パナソニックが3種類の「おしり洗浄」機能を搭載した温水洗浄便座「ビューティ・トワレ RTシリーズ」を発表。感性工学を用いて洗い心地にこだわった新モデルを見てきました。
温水洗浄便座は、温水の供給方法によって「瞬間式」と「貯水式」の2つのタイプに分類されます。「ビューティ・トワレ RTシリーズ」は、使うときに瞬時に温水を作る「瞬間式」。内蔵タンクに常にお湯を保温しながら貯めておく「貯水式」とは異なり、必要なときに使う分だけ水を温めるので電気代が抑えられるほか、連続で使っても湯切れや湯温の低下が起こりません。
機能が異なる「DL-RT50」「DL-RT40」「DL-RT20」という3機種をラインアップ。全機種にホワイト、パステルアイボリー、ピンクの3色を用意しています。2025年2月19日発売予定
ラインアップ3機種「DL-RT50」「DL-RT40」「DL-RT20」の主な相違点は以下3つ。

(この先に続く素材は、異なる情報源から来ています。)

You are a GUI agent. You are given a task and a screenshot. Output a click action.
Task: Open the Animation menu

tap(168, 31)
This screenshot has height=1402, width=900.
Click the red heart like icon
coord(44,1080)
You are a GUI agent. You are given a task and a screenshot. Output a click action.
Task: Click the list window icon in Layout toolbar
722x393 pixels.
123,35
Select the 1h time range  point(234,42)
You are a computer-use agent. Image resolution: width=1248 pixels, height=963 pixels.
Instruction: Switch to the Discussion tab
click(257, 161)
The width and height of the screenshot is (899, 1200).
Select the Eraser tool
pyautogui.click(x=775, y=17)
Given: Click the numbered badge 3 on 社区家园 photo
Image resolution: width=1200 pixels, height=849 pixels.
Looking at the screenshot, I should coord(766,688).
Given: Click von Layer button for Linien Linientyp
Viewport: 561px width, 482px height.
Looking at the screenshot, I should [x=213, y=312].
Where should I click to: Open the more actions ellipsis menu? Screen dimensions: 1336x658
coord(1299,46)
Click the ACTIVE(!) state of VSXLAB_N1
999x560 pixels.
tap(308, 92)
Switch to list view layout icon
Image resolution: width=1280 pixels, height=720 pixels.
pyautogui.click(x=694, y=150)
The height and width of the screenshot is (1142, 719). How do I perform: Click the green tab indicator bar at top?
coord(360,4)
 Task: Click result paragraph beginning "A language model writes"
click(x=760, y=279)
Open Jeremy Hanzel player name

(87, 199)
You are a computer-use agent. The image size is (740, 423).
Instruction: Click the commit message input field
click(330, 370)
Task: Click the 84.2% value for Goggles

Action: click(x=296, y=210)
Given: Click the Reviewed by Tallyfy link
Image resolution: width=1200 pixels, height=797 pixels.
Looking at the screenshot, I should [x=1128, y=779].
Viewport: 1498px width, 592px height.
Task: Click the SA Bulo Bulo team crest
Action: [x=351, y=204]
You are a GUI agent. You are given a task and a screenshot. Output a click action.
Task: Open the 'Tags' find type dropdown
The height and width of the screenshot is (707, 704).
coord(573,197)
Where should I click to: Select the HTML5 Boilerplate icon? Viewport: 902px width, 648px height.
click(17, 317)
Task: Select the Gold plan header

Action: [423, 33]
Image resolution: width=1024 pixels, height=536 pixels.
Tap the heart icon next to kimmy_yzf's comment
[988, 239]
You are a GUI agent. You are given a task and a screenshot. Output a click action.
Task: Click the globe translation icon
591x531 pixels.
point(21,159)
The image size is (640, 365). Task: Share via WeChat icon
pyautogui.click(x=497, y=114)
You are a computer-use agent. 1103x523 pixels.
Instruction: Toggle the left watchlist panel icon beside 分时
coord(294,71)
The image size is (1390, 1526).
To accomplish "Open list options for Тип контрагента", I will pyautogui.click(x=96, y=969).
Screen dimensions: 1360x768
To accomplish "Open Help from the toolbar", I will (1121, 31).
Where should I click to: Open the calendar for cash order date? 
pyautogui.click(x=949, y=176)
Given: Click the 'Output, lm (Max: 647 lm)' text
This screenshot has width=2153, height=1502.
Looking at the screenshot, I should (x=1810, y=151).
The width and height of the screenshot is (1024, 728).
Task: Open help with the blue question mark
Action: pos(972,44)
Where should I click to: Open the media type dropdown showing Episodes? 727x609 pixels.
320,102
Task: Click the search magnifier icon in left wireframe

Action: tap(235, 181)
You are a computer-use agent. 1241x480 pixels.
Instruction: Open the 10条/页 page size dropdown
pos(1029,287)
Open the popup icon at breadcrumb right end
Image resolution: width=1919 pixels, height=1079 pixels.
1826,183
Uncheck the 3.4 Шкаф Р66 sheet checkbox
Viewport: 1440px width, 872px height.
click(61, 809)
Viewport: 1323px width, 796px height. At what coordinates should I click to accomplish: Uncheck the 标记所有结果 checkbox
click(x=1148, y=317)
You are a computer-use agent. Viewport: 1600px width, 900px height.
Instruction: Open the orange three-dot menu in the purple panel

●人の動きを検知する「ひとセンサー」を使って入室と退出に応じて便ふたを自動で閉じ開きする「便ふたの自動開閉」機能の有無
●除菌・脱臭効果のある「ナノイーX」機能の有無
●使っていないときは便座の温度を調整するなど賢く省エネする「エコナビ」の有無
すべて備えているのは「DL-RT50」のみで、「DL-RT40」は「ナノイーX」以外の機能を搭載。「DL-RT20」にはこれらの機能は搭載されていません。「便ふたの自動開閉」機能はふたの閉め忘れを防止し、便座ヒーターの保温性が高まって電力消費を抑えられるので、節電を重視するならこの機能を搭載した「DL-RT50」や「DL-RT40」を選ぶほうがいいでしょう。市場想定価格は「DL-RT50」が51,300円(税込)、「DL-RT40」が46,800円(税込)、「DL-RT20」が36,000円(税込)です。
※一部店舗ではメーカー指定価格での販売となります
なお、使用パターンを学習して便座の保温温度を調整する「スマート暖房便座」や「オート脱臭機能」(機種により作動方法は異なります)は3機種共通で備えています。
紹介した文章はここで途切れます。